The DR5:GUS plasmid construct contains a beta-glucuronidase (GUS) reporter gene driven by a synthetic auxin-inducible enhancer (DR5). Thus, the level of reporter gene expression reflects the local accumulation of auxin and correlates with the auxin response in root tips and lateral root primordial in Arabidopsis (Ulmasov et al., 1997). We found that GUS staining levels were similar in the steles of WT and cyp2-1 mutant plants, while in cyp2-1 mutant root tips, GUS expression did not extend into the Quiescent Center (QC), initials, and lateral root cap as it did in WT (Figure 1g). After NAA was added, the GUS staining increased at the stele in WT, while in the cyp2-1 mutants, the GUS staining was remarkably lower, especially in the meristem region (Figure 1g, Figure S2d). This indicates that cyp2-1 is impaired in responses to auxin.

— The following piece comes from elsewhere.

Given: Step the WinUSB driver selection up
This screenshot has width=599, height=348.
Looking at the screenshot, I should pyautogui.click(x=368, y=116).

Lateral root initiation is blocked in cyp2-1
The most striking developmental phenotype of cyp2-1 was its lack of lateral roots. To determine which stage of lateral root development was affected by the cyp2-1 mutation, we analyzed the expression of the cell cycle marker, CycB1;1p:GUS, in cyp2-1 primary roots. The CycB1;1 gene is only expressed in the G2/M transition (Doerner et al., 1996); thus, it serves as a marker for dividing cells in both the root pericycle and the root apical meristem (Ferreira et al., 1994; Dubrovsky et al., 2000; Casimiro et al., 2001). In 7-day-old WT roots, we detected GUS in the root apical meristem, the pericycle, and the lateral root primordia (Figure 2a). In cyp2-1 mutant roots, the lateral root primordia were missing, but GUS was detected in the root apical meristem and in single line pericycle cells, even in the root hair zone (Figure 2a). Closer observation by longitudinal section around the root hair zone showed pairs of stained pericycle cells in each staining site of the cyp2-1 mutant (Figure 2b). Notably, the density of GUS staining sites in the pericycle was not significantly altered in the mutant: a similar frequency of founder cells was identified in WT and cyp2-1 mutant plants. Upon treatment with 0.1 μm NAA, GUS staining sites in cyp2-1 roots were not significantly increased as they were in WT (Figure 2c). These results indicate that cell cycle activation under auxin is restricted in the mutant line. Although CycB1-driven GUS staining indicated that cyp2-1 mutants maintained proliferative capacity in the pairs of pericycle cells in the root hair zone, none of these cells formed short lateral root initial cells, which represent the first asymmetric anticlinal division. Interestingly, with longitudinal section microscopy, we observed a high frequency of nuclear migration in the GUS-stained sites of the cyp2-1 mutant (Figure 2b). Of the 10 slices analyzed, eight showed displaced nuclei but none exhibited anticlinal divisions (Figure 2d). Therefore, we conclude that the pairs of lateral root founder cells in cyp2-1 mutants were maintained in the G2/M phase, and their nuclei had migrated toward the common cell wall. However, normal development was blocked just before the first asymmetric anticlinal division.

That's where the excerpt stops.